Somebody please go strangle those people. I had to set my RSS feed reader to impersonate curl's User-Agent.


If you still use the website via browser, I find https://github.com/richardpenman/browsercookie/ is great for working around the expiring cookie problem


While I've successfully used this method for public APIs, I ran into an interesting one not long ago: where authentication is performed _by IP address_.

I have a switch (I think a TP-Link TL-SG1016PE) with PoE - and a finnicky PoE device that periodically needs a reboot, so I figured I'd replay turning the port on and off in the Web interface. Notably, logging in does not issue me any authentication token, but I can still turn the port on and off - and can still do it via `curl`, too. But as soon as I try it on another machine? Access denied!

(Yes, I could just fake the login process the same way, but that was more work than I had time for.)


>>If I’m using a small website, there’s a chance that my little Python script could take down their service because it’s doing way more requests than they’re able to handle. So when I’m doing this I try to be respectful and not make too many requests too quickly.

What is a reasonable rate to send requests? I've done a little scraping and I wanted to do the same thing but I realized I had no idea what would be considered acceptable use and what would be unacceptable. If anyone has a heuristic they like to use I'm all ears.


If you're going to be doing it manually regardless (if not automated), then as far as I'm concerned, you could definitely just use a "normal clicking speed" rate - so a second or two between clicks is probably just fine and non-parallel requests. Usually if it's likely to overload the server, it's probably slower to return, too, so the server itself will slow the requests down naturally if you're not using parallel requests.

Usually you're automating these things not to get the job done that much faster, but instead just to do it without all the tedium, so a slow but asynchronous scrape is fine.


So I just checked WhatsApp web app. No network activity whats so ever on full loaded page that has incoming messages. And then a bunch of error messages in console about we sockets and source maps. How did they pull that off? does chrome not show web socket activity or service worker activity on the network tab?
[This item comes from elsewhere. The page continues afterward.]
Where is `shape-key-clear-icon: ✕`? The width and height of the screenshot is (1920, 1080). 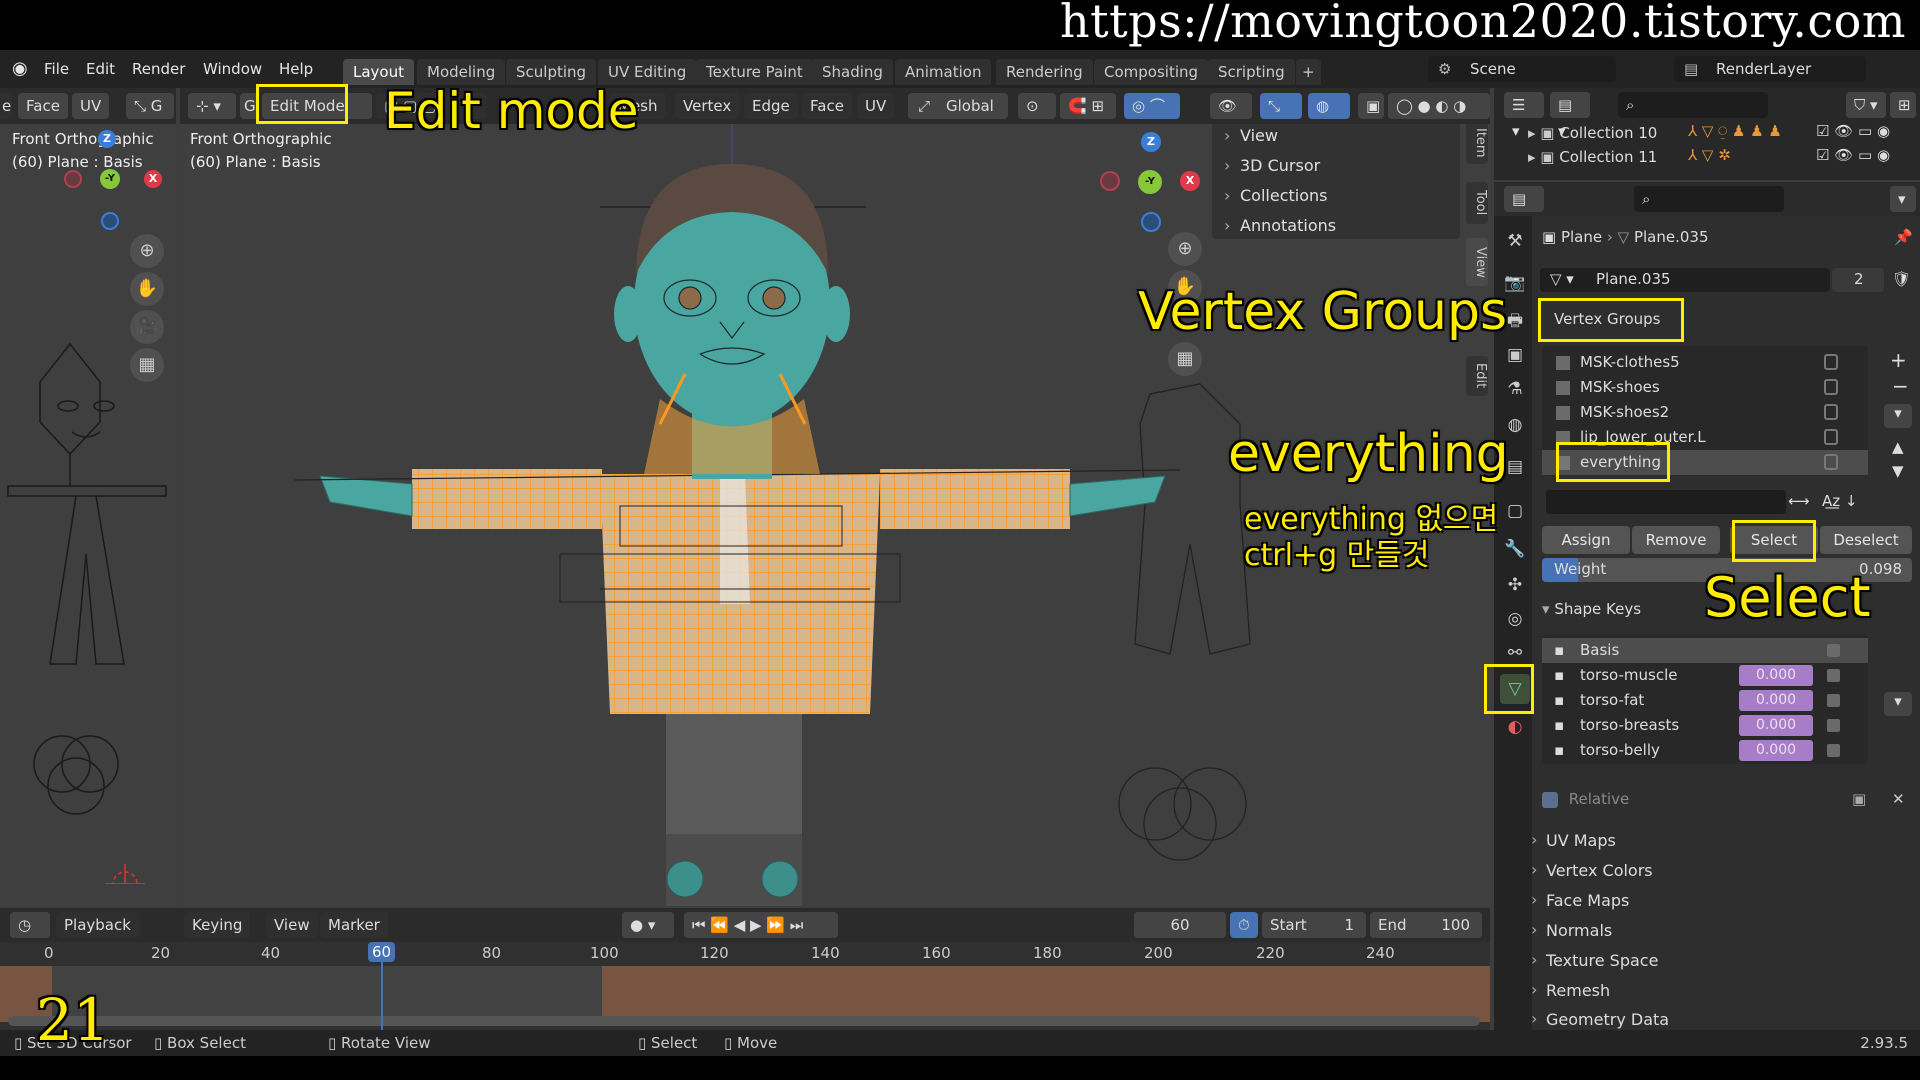
shape-key-clear-icon: ✕ is located at coordinates (1898, 799).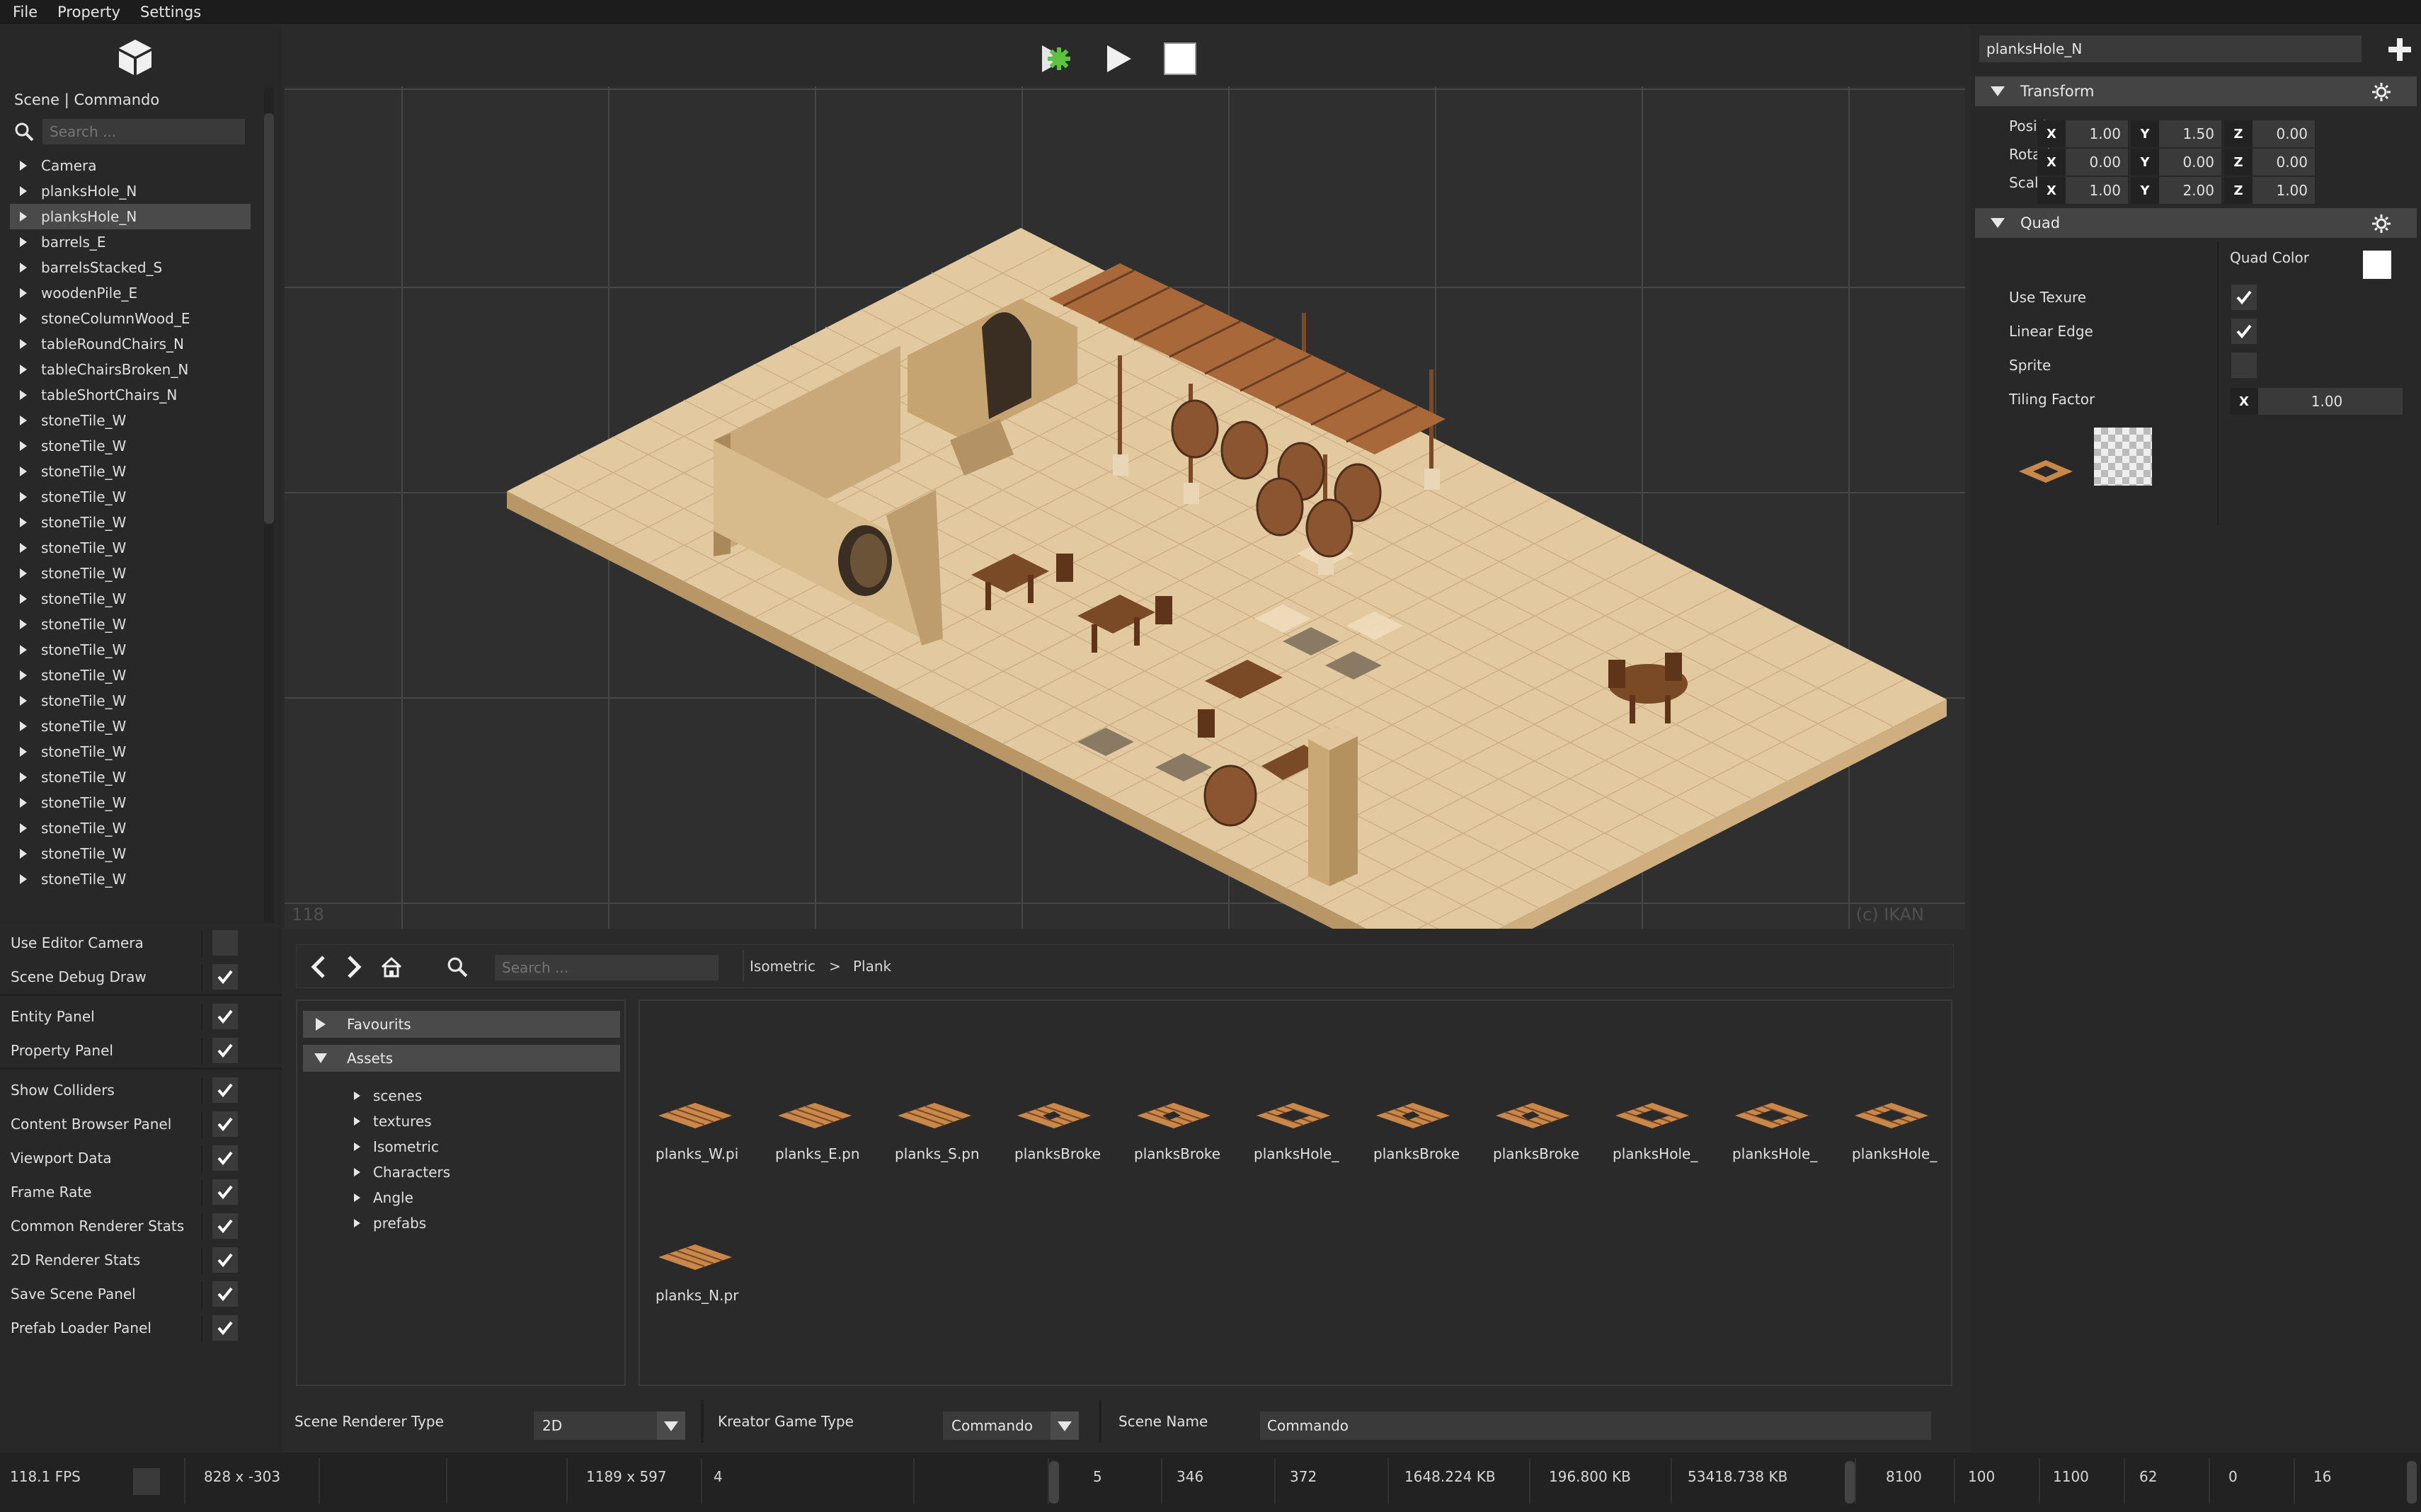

You can definitely see the incoming/outgoing messages in the DevTools! Since it's a WebSocket connection, you must have the DevTools open and reload the page. Filter for the WebSocket network activity (you can quickly do this by selecting "WS"), and you'll find the WebSocket connection. Clicking on it and selecting the "Messages" sub-tab will let you see the live list of binary messages sent and received by the connection. Not too meaningful though, unfortunately.


ah ur right! thanks.


It's always a joy when you start to reverse engineer an undocumented API and find out it is cleaner/nicer than some paid APIs you've used. Paprika (Cloud sync for the recipes/other data) was an example of that for me. Their API is (was, it's been a minute since I last looked at it) super RESTful and really easy to reason about, more less just simple CRUD.


The copy as cURL is a great idea! That makes it easy to get a succinct summary of the components to the request including how they are doing auth. If the API in question is a desktop app, Fiddler can be a great alternative. Obviously WireShark can see more, but Fiddler is a lot easier to use and setup in my experience.


Small nitpick on the comments about removing the headers that the browser request had made.

You probably don't want Accept: */*. If the value of Accept is anything other than */*, then you probably want it.


Julia is really an excellent teacher.


I used this approach last year to run a Twitter bot that would report when local pharmacies had 'rona vaccine appointments open up. I scraped the API's of CVS, Rite-Aid, Walgreens, and a few other chains this way. Although I didn't go fancy and try to distill the API down to the bare minimum headers, I just called into cURL from Python with that giant command as a string.


gobuster is an effective way to enumerate subdomains and their directories quickly.